Problem statement: Among the lines below, a stretch begins at the one with "Dowsing (158, 2100)" and ends at the one with "Odpovědět (380, 895)". Repeat that stretch exactly, ends included.

Supplied entries:
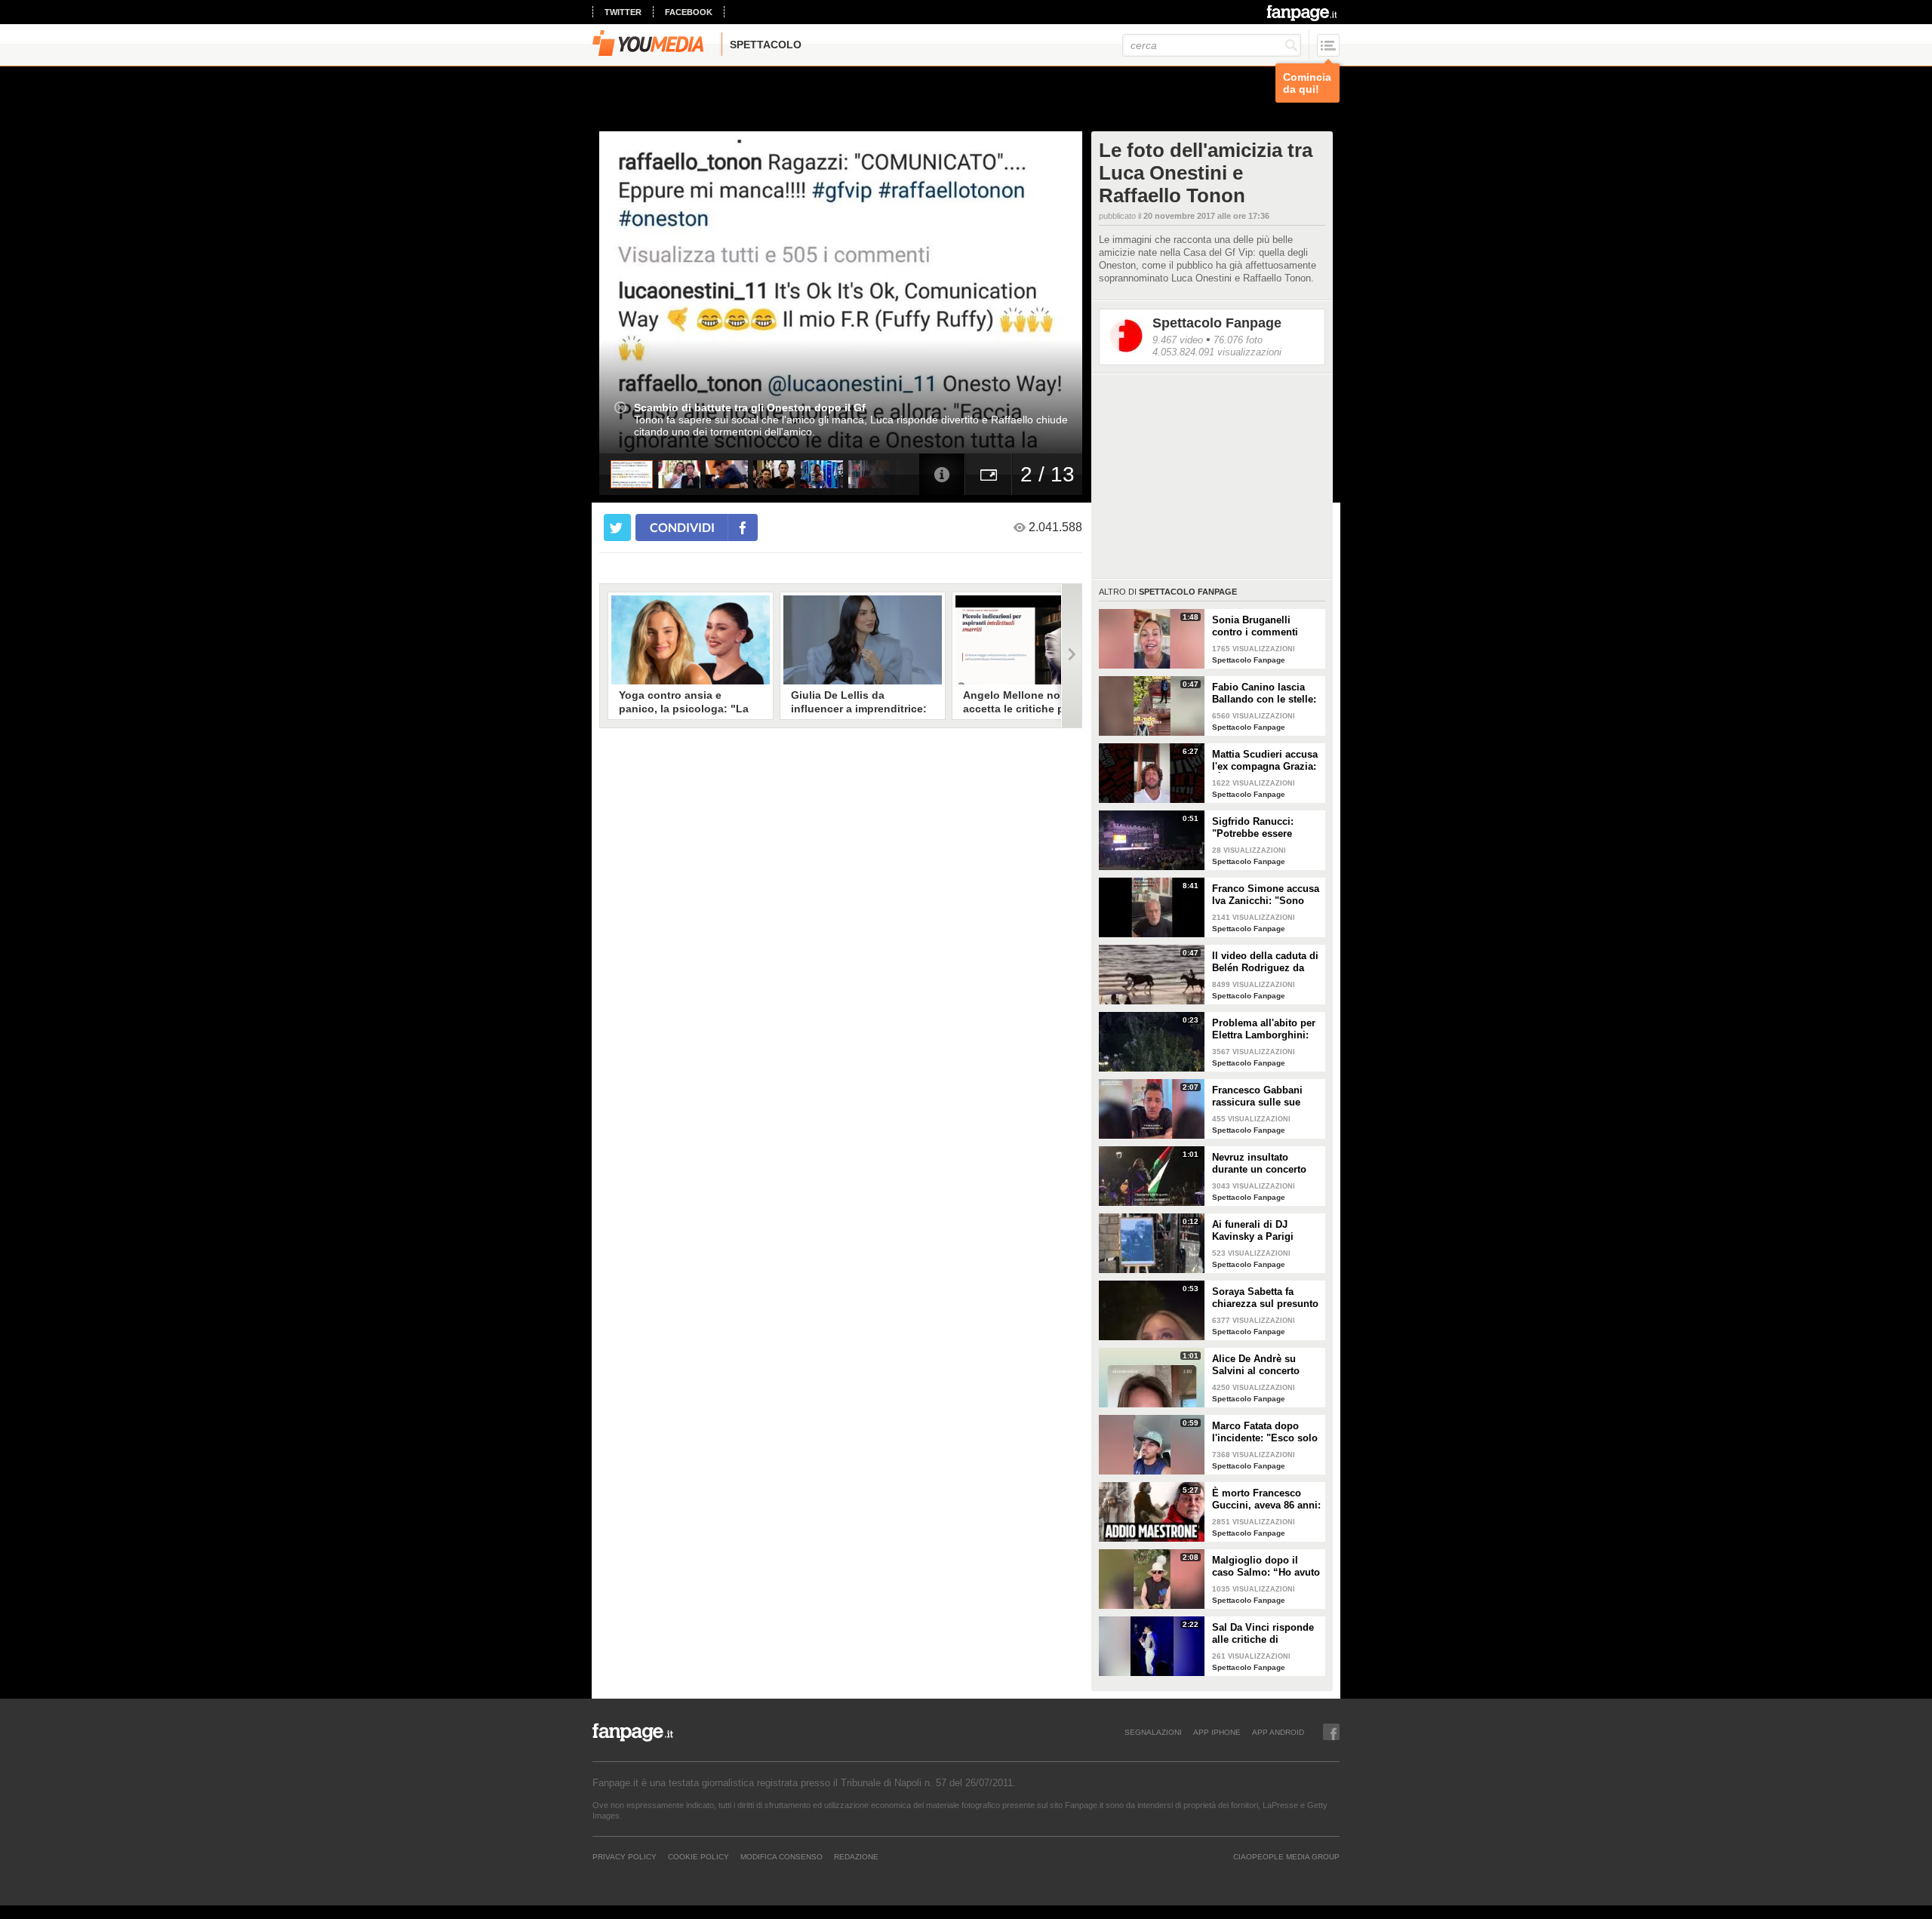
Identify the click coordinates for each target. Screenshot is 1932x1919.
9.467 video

--

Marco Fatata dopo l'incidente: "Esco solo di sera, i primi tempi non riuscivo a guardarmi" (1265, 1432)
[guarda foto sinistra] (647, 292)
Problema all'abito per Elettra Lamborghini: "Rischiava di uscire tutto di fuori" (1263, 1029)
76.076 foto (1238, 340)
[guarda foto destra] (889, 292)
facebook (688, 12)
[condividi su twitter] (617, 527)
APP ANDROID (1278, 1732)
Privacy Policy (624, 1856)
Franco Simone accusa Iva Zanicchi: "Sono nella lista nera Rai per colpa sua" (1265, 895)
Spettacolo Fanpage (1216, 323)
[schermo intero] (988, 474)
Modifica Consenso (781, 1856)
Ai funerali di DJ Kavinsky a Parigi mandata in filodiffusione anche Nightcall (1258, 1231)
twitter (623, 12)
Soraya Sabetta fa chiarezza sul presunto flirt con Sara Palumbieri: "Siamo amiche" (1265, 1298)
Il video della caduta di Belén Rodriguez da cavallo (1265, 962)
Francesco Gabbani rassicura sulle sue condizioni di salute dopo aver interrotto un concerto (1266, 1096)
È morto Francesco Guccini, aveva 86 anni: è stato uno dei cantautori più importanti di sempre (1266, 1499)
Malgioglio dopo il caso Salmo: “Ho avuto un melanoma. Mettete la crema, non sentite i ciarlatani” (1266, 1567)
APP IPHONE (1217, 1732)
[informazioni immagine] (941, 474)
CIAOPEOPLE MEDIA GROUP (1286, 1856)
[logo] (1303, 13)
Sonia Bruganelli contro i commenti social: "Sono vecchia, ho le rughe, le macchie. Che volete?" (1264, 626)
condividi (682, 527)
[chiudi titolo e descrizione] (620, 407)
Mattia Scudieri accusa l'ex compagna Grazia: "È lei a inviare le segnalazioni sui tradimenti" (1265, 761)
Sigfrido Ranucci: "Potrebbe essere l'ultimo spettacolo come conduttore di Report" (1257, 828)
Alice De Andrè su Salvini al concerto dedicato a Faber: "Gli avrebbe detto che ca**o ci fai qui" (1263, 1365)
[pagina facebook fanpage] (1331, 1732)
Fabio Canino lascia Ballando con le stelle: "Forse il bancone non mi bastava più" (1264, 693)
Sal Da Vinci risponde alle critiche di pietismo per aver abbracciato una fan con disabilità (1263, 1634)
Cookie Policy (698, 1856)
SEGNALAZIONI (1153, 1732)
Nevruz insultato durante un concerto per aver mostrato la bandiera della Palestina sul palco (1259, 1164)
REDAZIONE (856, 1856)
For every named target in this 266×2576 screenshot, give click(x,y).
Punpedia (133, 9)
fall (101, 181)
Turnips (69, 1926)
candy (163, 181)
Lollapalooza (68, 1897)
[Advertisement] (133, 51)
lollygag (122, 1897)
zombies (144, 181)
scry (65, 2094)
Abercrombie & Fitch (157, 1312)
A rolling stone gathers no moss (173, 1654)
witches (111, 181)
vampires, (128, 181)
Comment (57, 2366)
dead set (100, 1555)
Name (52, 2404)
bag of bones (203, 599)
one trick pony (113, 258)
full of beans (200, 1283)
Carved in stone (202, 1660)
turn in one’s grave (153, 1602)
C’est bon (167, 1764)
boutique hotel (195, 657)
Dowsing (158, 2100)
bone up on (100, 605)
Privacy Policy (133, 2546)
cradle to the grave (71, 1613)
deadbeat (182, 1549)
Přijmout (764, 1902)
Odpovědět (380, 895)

--

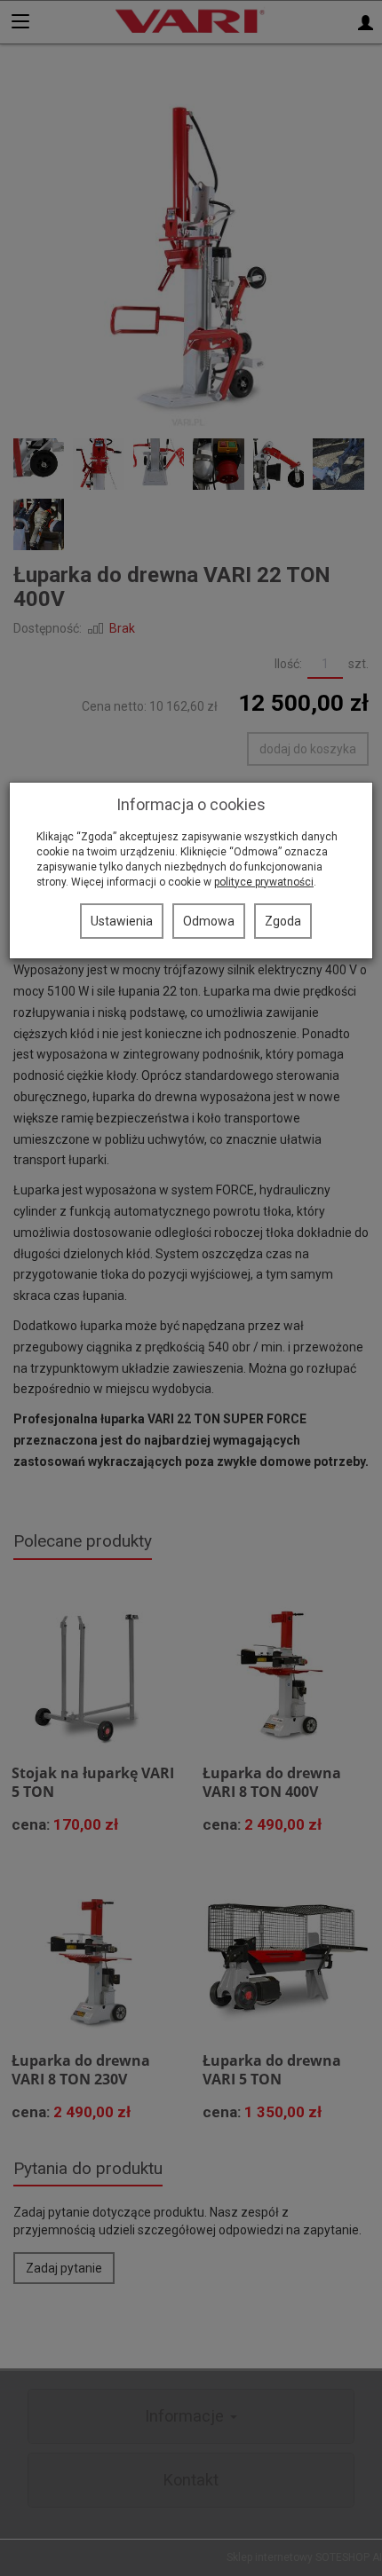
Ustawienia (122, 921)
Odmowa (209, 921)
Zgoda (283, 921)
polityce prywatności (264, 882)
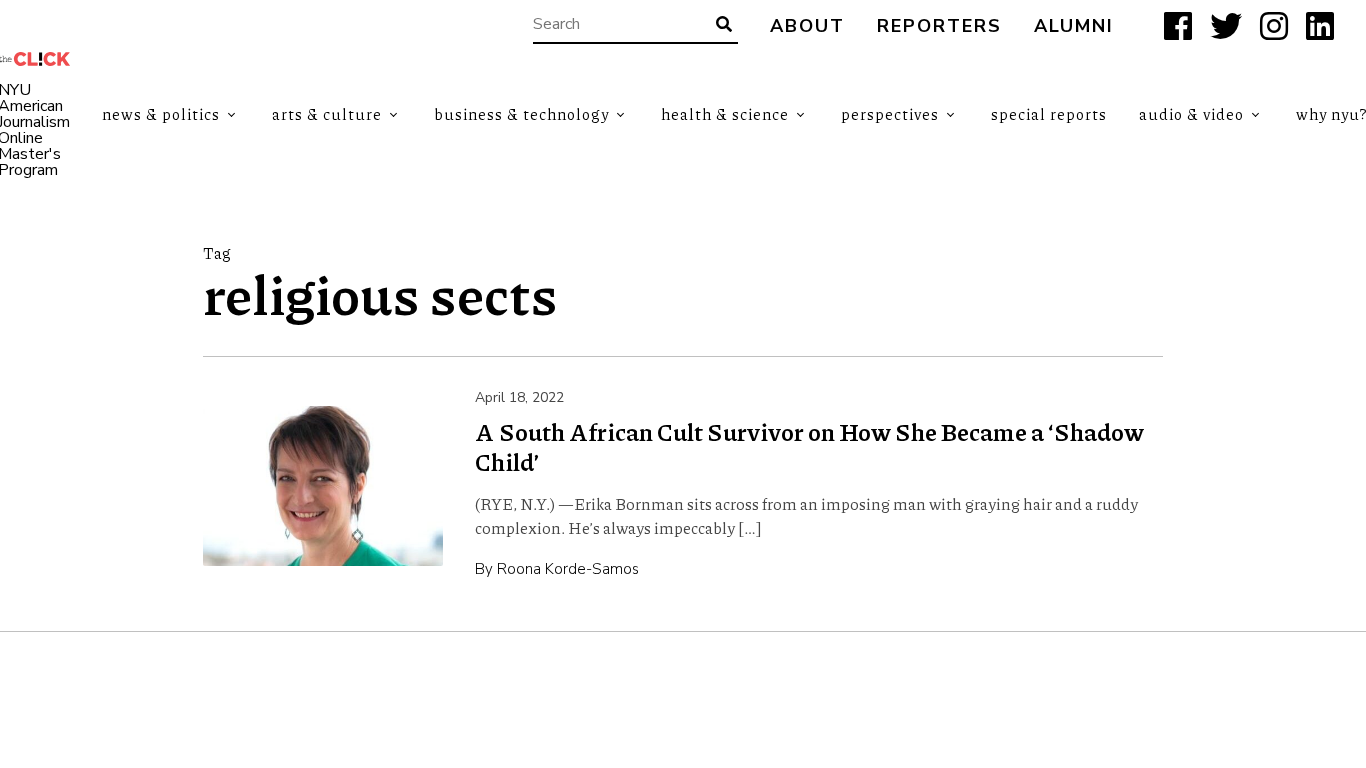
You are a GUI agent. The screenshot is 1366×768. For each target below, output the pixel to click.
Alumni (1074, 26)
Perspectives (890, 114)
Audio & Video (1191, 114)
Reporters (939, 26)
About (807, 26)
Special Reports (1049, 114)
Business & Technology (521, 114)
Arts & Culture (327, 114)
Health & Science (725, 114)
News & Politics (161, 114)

Task solution:
Dowsing (158, 2100)
bone up on (100, 605)
Privacy Policy (133, 2546)
cradle to the grave (71, 1613)
deadbeat (182, 1549)
Přijmout (764, 1902)
Odpovědět (380, 895)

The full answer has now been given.